─── MATERIAL FOR THE TASK
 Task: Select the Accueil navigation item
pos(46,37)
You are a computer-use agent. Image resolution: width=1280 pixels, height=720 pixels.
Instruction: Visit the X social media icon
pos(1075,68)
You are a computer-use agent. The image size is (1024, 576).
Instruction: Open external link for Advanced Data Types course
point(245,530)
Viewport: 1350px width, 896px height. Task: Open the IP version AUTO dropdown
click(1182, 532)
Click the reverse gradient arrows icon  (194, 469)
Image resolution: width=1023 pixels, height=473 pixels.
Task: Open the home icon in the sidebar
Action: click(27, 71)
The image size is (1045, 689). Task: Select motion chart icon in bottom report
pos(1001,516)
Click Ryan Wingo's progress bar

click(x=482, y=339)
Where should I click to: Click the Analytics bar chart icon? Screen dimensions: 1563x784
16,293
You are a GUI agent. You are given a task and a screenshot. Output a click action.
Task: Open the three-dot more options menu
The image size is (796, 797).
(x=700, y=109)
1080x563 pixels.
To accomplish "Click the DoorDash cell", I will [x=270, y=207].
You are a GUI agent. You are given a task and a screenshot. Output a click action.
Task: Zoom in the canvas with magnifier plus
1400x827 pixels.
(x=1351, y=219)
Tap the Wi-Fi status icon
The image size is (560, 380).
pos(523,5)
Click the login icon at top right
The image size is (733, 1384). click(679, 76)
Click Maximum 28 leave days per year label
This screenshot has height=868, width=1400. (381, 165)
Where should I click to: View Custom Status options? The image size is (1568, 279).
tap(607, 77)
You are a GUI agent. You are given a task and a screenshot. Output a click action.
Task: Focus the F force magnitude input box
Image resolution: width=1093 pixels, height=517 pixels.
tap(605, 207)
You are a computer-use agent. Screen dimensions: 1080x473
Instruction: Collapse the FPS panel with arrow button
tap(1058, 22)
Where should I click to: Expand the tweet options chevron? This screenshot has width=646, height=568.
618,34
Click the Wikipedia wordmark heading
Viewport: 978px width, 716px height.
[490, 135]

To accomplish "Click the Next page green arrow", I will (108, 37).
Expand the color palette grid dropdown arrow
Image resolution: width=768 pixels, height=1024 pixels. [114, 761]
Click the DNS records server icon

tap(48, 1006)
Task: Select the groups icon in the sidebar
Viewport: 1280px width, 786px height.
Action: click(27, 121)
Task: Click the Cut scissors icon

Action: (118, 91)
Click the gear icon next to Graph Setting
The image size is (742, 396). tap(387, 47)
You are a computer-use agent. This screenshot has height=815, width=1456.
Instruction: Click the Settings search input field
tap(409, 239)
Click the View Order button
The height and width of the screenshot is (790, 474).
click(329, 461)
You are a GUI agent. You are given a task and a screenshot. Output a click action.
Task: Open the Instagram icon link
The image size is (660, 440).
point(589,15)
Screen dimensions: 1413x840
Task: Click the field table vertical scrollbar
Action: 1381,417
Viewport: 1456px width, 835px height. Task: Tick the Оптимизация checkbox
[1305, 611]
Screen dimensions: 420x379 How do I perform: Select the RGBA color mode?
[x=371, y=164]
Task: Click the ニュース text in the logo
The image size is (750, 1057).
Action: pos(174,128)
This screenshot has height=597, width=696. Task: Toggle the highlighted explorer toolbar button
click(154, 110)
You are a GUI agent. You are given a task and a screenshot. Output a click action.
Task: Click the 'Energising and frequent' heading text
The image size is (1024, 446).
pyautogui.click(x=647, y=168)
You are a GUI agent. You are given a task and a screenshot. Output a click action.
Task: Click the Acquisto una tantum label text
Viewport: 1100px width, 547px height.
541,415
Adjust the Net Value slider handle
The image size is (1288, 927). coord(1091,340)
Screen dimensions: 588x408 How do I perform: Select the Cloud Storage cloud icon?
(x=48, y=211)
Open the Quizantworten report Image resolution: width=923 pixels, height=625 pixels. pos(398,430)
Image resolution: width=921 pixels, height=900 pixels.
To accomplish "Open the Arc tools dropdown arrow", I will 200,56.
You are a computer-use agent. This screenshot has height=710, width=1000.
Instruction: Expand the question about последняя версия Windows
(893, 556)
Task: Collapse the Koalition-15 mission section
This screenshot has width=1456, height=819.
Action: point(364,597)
──────
▸ DIRECTIONS: Among the lines above, return those that hold the word "accomplish".

▸ WRITTEN RESPONSE:
To accomplish "Click the DoorDash cell", I will [x=270, y=207].
To accomplish "Click the Next page green arrow", I will (108, 37).
To accomplish "Open the Arc tools dropdown arrow", I will 200,56.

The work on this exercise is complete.